● Task description
Reproduce everything in the wildlife crossings text from "Not all wildlife" down to "and aquatic plants.", word for word.

Some of these infrastructure projects are staggering in both price and ambition. Construction on the largest wildlife-crossing initiative in history started this summer on U.S. Highway 101 in California’s Liberty Canyon. The $88 million Wallis Annenberg Wildlife Crossing is a vegetated bridge that connects the Santa Monica Mountains and the Sierra Madre Mountains and restores passage for mountain lions, mule deer, and wild canines that was cut off when the 10-lane Ventura Freeway was built in 1971.
Not all wildlife crossings have their own names and specific projects. In Florida, the state legislature approved the Florida Wildlife Corridor Act, which is using incentives to conserve up to 18 million acres of land from the Georgia border to the Everglades. The ambitious project aims to connect 10 million acres already under some sort of conservation protection in order to facilitate movement of endangered Florida panthers, native snakes and reptiles, even fish and aquatic plants.
In New England, states are mapping and assessing their thousands of highway culverts to determine if they are impeding the passage of fish, amphibians, and reptiles. In Utah, a mobile app allows motorists to report roadkill, and just this year Wyoming rolled out a mobile app that allows drivers to claim roadkill for food.
Why all this energy, innovation, and attention on roadkill? Haven’t we been mowing down deer for as long as we’ve been driving cars? Liz Fairbank, a road ecologist with the CLLC, says several factors are converging to raise awareness of—and resolve conflicts between—highways and wildlife.
“First, we’re seeing increasing fragmentation and development of habitats,” she says. “Traffic volume is increasing and the number of lanes of traffic is increasing, and we’re seeing more impediments to wildlife movement in terms of roads and other types of development.”
But she says that we are getting better at quantifying the problem. The proliferation of GPS-enabled collars on wildlife has given us new insights into where wild animals move and how highways impede their passage. State highway statisticians, like Montana’s Doug McBroom, are also reporting roadkill and wildlife collisions more consistently, giving planners and engineers a better sense of historic trouble spots.
“Projects like the Wyoming Migration Initiative have shown the public how wildlife are making these long-distance movements and how they’re having to navigate a whole matrix of public and private lands and then fences, railroads, highways,” says Fairbank. “The issues of habitat fragmentation and migration impediments are finally coming into the mainstream. People weren’t aware of this even five years ago.”
Fairbank said another outcome of the confluence of road design and wildlife science is a reconsideration of whether more roads are necessary at all.

● Source material
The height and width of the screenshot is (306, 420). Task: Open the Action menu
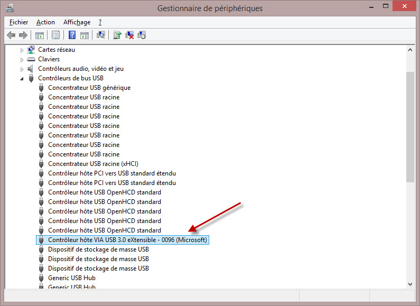coord(45,22)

● Exercise response
Not all wildlife crossings have their own names and specific projects. In Florida, the state legislature approved the Florida Wildlife Corridor Act, which is using incentives to conserve up to 18 million acres of land from the Georgia border to the Everglades. The ambitious project aims to connect 10 million acres already under some sort of conservation protection in order to facilitate movement of endangered Florida panthers, native snakes and reptiles, even fish and aquatic plants.